### ABOUT THIS TASK
From the first line to the last, please write out the data exactly.

### WORKING DATA

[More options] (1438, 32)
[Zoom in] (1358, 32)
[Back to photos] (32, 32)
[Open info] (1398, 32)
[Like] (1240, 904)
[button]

### ANSWER TO THIS PROBLEM
[More options] (1438, 32)
[Zoom in] (1358, 32)
[Back to photos] (32, 32)
[Open info] (1398, 32)
[Like] (1240, 904)
[button]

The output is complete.